Hastings' Dictionary of the Bible 
SCYTHIANS . A wandering race of the Indo-European stock who lived between the Danube and the Don, and spread over the territory between the Caucasus and the Caspian. They were a cruel and savage people, of huge build. The Athenians employed them as police. In Colossians 3:11 they are mentioned as a degree worse than barbarians. The latter word simply connoted those who spoke neither Greek nor Latin.
American Tract Society Bible Dictionary 
Wandering tribes in the immense regions north and northeast of the Black and Caspian Seas. They are said by Herodotus to have made an incursion into Southwestern Asia and Egypt, some seven hundred years before Christ; and it was perhaps a fragment of this host, located at Bethshean, which gave that city its classical name Scythopolis. In Colossians 3:11 , "Scythian" appears to signify the rudest of barbarians.

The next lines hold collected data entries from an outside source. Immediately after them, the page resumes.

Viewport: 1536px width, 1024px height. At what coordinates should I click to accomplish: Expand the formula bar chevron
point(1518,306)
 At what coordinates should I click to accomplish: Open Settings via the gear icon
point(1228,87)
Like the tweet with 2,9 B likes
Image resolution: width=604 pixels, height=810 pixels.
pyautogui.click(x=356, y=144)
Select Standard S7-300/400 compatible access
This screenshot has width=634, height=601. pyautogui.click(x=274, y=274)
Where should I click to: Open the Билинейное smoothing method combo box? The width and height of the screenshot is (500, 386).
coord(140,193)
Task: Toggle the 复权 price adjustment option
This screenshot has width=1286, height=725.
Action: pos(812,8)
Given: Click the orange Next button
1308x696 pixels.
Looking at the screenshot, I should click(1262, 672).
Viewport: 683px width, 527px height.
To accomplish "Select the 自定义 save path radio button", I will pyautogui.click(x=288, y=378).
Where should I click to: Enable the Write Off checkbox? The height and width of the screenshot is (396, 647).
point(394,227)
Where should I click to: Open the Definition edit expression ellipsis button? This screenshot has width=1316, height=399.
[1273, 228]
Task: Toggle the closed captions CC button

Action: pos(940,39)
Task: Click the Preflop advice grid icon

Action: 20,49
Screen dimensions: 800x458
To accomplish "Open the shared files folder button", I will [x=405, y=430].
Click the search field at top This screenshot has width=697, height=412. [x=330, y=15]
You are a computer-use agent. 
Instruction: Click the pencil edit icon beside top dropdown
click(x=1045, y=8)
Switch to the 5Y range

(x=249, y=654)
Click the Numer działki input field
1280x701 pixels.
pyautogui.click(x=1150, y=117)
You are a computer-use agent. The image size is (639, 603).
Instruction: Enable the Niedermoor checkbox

International Standard Bible Encyclopedia 
sith´i - anz ( οἱ Σκύθαι , hoi Skúthai ): The word does not occur in the Hebrew of the Old Testament, but Septuagint of Judges 1:27 inserts ( Σκυθῶν πόλις , Skuthṓn pólis (Scythopolis), in explanation, as being the same as Beth-shean. The same occurs in Apocrypha (Judith 3:10; 1 Macc 12:29), and the Scythians as a people in 2 Macc 4:47, and the adjective in 3 Macc 7:5. The people are also mentioned in the New Testament ( Colossians 3:11 ), where, as in Maccabees, the fact that they were barbarians is implied. This is clearly set forth in classical writers, and the description of them given by Herodotus in book iv of his history represents a race of savages, inhabiting a region of rather indefinite boundaries, north of the Black and Caspian seas and the Caucasus Mountains. They were nomads who neither plowed nor sowed (iv. 19), moving about in wagons and carrying their dwellings with them (ibid. 46); they had the most filthy habits and never washed in water (ibid. 75); they drank the blood of the first enemy killed in battle, and made napkins of the scalps and drinking bowls of the skulls of the slain (ibid. 64-65). Their deities were many of them identified with those of the Greeks, but the most characteristic rite was the worship of the naked sword (ibid. 62), and they sacrificed every hundredth man taken in war to this deity. War was their chief business, and they were a terrible scourge to the nations of Western Asia. They broke through the barrier of the Caucasus in 632 Bc and swept down like a swarm of locusts upon Media and Assyria, turning the fruitful fields into a desert; pushing across Mesopotamia, they ravaged Syria and were about to invade Egypt when Psammitichus I, who was besieging Ashdod, bought them off by rich gifts, but they remained in Western Asia for 28 years, according to Herodotus. It is supposed that a company of them settled in Beth-shean, and from this circumstance it received the name Scythopolis. Various branches of the race appeared at different times, among the most noted of which were the Parthians (which see).
The Nuttall Encyclopedia 
The name of a people of various tribes that occupied the steppes of SE. of Europe and W. of Asia adjoining eastward, were of nomadic habit; kept herds of cattle and horses, and were mostly in a semi-savage state beyond the pale of civilisation; the region they occupied is called Scythia.